In many version control systems, there are the so-called floating tags, which are tags like RELEASE3, which can be moved to hotfixes. Such tags are often candidates for release branches in Git.

The fewer branches you have to take, the less work you have to do at the migration. So choose wisely what you really need, and think when you will perform the migration. Maybe there is a point in time where a few branches should be taken from the old version control.

Subsequently, draw a “relationship” diagram for all the branches found. In the simplest case, this is a sequence with the oldest version at the bottom and the latest at the top.

Prepare the Repository

Next, create the Git repository. So that you can set it up thoroughly and test it, you should allow a few days (or weeks) before starting the actual migration. However, in the meantime, this means new changes in the old repository. Therefore, it will be necessary to monitor these changes later.

To achieve this, you can work on the Git part with two branches, one represents the development in Git and the other the development in the old repository. We call the latter the legacy branch. We do not develop on the legacy branch, it is only for software versions from the old repository. Transfer these changes later with a merge on the development branch.

If the concept of legacy branches somehow reminds you of remote-tracking branches, then you have just recognized a pattern. Both illustrate operations from another repository into the local repository.

In this example we use the following naming convention: For branches or tags from the old version management, we use capital letters, e.g. RELEASE3. In Git we use lowercase letters and call the development branch release3 and the legacy branch legacy-release3.

Step 1: Get the project from the old version management

A workspace that includes project files is obtained from the old version control. In other version control systems it is often called a checkout.
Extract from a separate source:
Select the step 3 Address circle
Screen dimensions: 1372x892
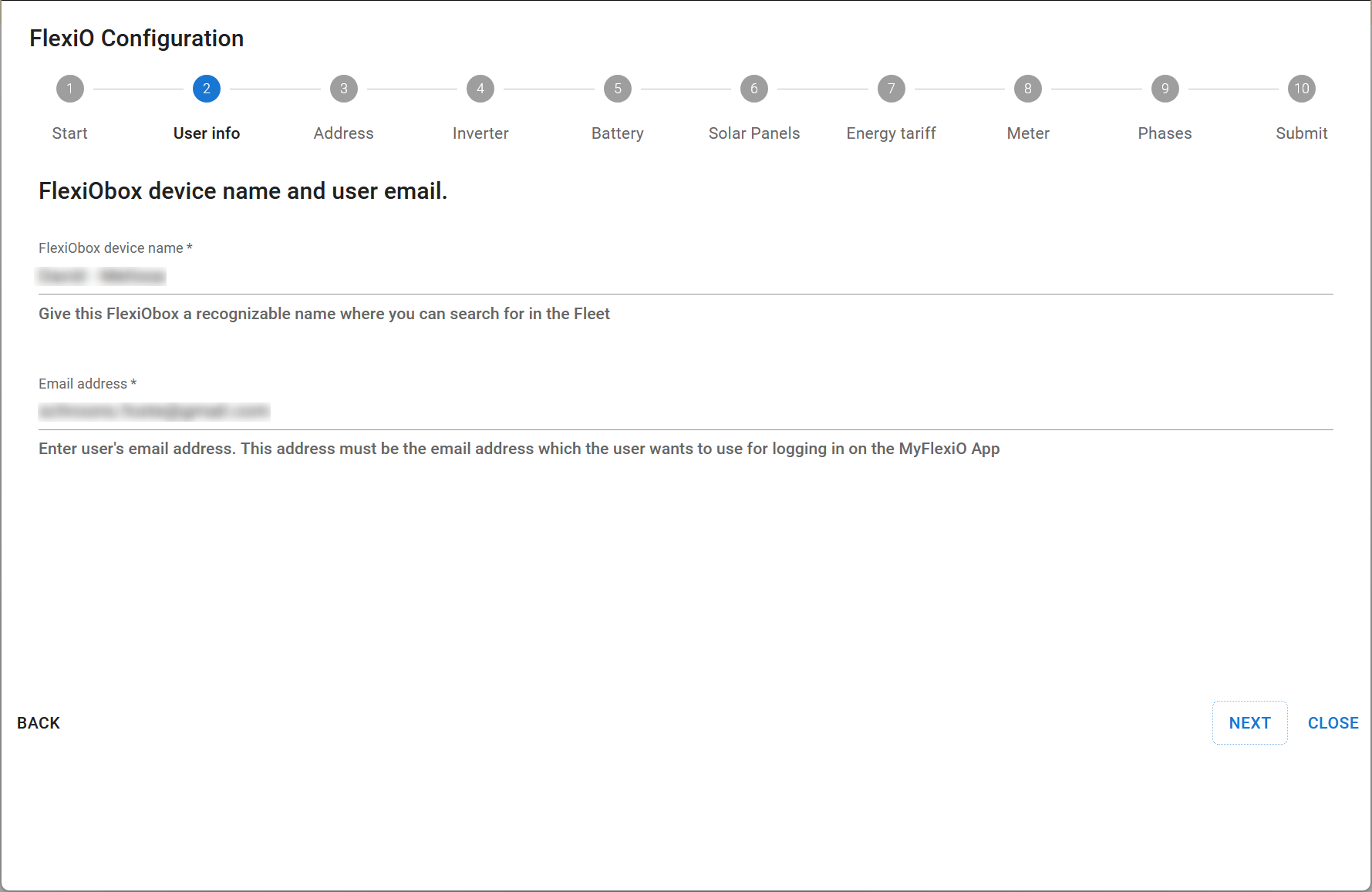tap(343, 89)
Step 2: Create a Git repository

In this workspace from the old version control, a Git repository is now created. The result is a workspace that is associated with both version control systems. We call this a dual-use workspace.

> cd old-vcs-workspace 

> git init 

Step 3: Create a local backup

When you are working with two different version control systems at the same time, it may well happen that you specify a force or a clean in the wrong place. Therefore, a backup is not a bad idea:

> git clone --no-hardlinks --bare . /backups/myproject.git 

> git remote add backup /backups/myproject.git 

Later, you should secure it occasionally.

> git push --all backup 

To restore, clone the repository into a temporary directory, then switch to the desired Git branch and move the .git directory in the workspace of the old version control.

Step 4: Allow to ignore metafiles

First, ensure that the two version control systems do not hit each other’s workspace.
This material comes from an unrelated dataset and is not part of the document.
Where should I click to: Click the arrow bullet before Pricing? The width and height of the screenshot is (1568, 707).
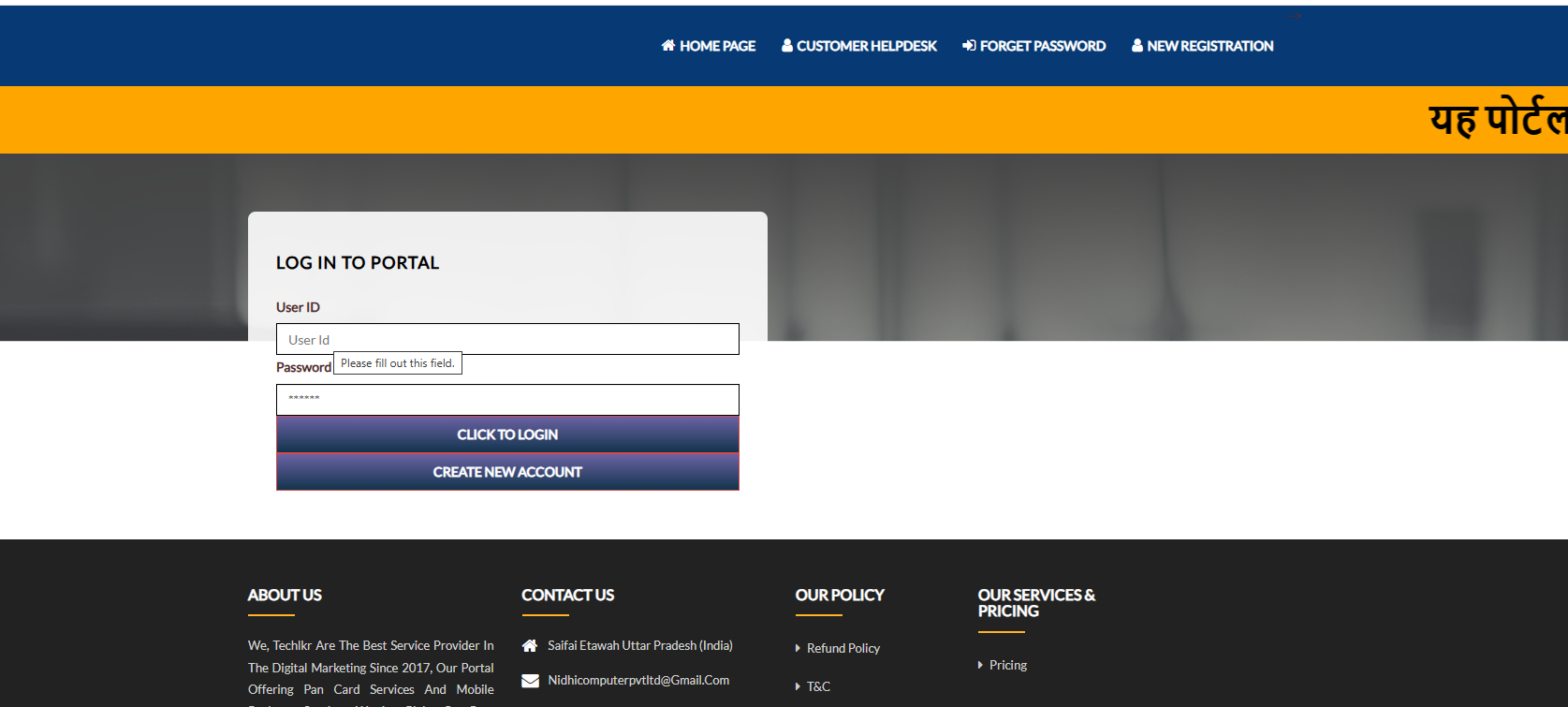pyautogui.click(x=980, y=665)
The metafiles of the old version control should not be taken into the Git repository. For this, create a .gitignore file and enter the paths or file patterns to be ignored. The status command may no longer show the metafiles from the old version management.
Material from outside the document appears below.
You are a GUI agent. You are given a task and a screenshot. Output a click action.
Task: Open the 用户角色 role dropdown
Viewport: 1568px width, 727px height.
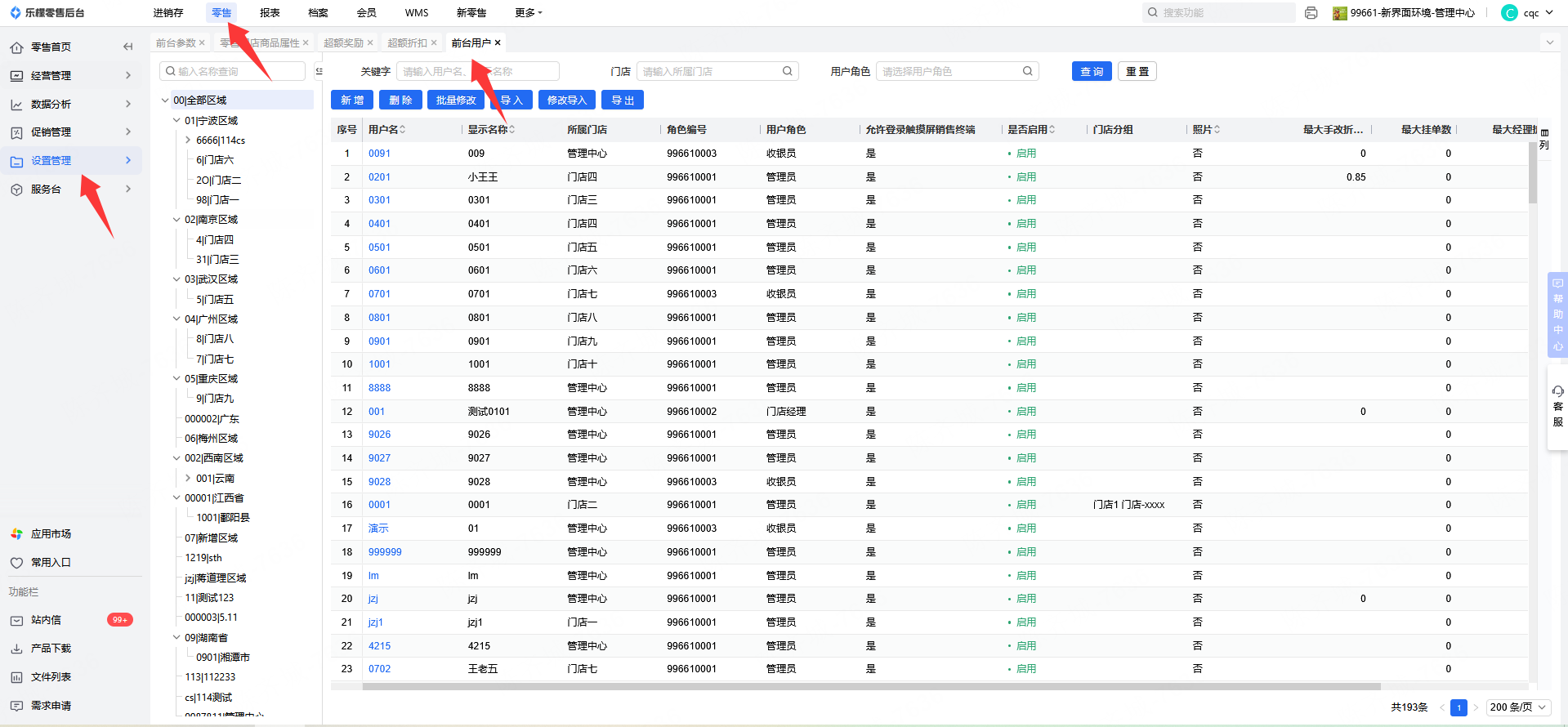[x=956, y=72]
> git commit .gitignore -m "ignore legacy metafiles" 

Conversely, the old version management must be configured so that the .git directory and the .gitignore file are preserved. For instance, in CVS you can do this by creating a .cvsignore file in the user directory.

Fetch the Branches

To fetch the tags and branches from the old version control, there are steps to execute. You start with the oldest branch or tag that is to be fetched.

Step 1: If necessary, switch to the previous branch

With the first branch, you can skip this step because there is no predecessor branch.

In Figure 24.1, you can see which is the predecessor of a branch. If you want to migrate RELEASE3, then switch now to its predecessor, i.e. to the legacy branch for RELEASE2.

> git checkout legacy-release2

Step 2: Create a legacy branch

Create a legacy branch for the version. For example, for RELEASE3 you would create

> git branch legacy-release3

Step 3: Take the version from the old version management

Now, we switch to the old version management at the software version we want to take, e.g. RELEASE3.

> git status

The status command shows what changes from RELEASE2 are on RELEASE3. You should consider briefly whether it looks plausible. If so, you can accept the changes in the new legacy branch.

> git add --all 
> git commit -m "RELEASE3 retrieved from legacy-cvs"

Step 4: Leave generated files unversioned

The current software version is built and tested. This probably creates new files that should not be included in the repository. You must create a .gitignore file.

> git commit .gitignore -m "ignore build artifacts" 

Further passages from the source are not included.